Antifreeze, made from toxic ethylene glycol, is poisonous to humans and animals if ingested. It also can contaminate soils and sediments and deplete oxygen levels in surface waters if improperly disposed. Some antifreeze is also made of propylene glycol, which is less toxic, except in great quantities, according to the Environmental Protection Agency. When you have old antifreeze to get rid of, treat it as a hazardous waste. Instead of mindlessly dumping it out on the ground or down a drain, find out how to dispose of it in the most responsible manner.
Call your local sewage treatment office and tell them how much used antifreeze you have for disposal. Inform them if the antifreeze is made from ethylene glycol or propylene glycol. If you only have a few quarts, it may be possible for you to pour it down a household drain and flush with plenty of water.

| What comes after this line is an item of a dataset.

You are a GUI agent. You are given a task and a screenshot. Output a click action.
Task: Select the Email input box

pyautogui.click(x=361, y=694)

Contact auto repair shops or used oil collection stations in your area and inquire about bringing the used antifreeze to them for disposal.

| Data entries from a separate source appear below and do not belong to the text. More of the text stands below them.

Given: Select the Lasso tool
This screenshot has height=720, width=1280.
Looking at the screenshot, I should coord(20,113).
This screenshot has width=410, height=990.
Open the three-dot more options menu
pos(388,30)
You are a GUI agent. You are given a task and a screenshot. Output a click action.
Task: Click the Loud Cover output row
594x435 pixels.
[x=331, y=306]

Call any waste disposal or recycling companies in your area and ask about disposing large quantities, such as from a commercial operation, of antifreeze.
Check the antifreeze bottle's label to find out if it's made from propylene or ethylene glycol. Collection centres may charge you a small fee to get rid of your used antifreeze.
Immediately clean up any antifreeze spills because pets or children may ingest it.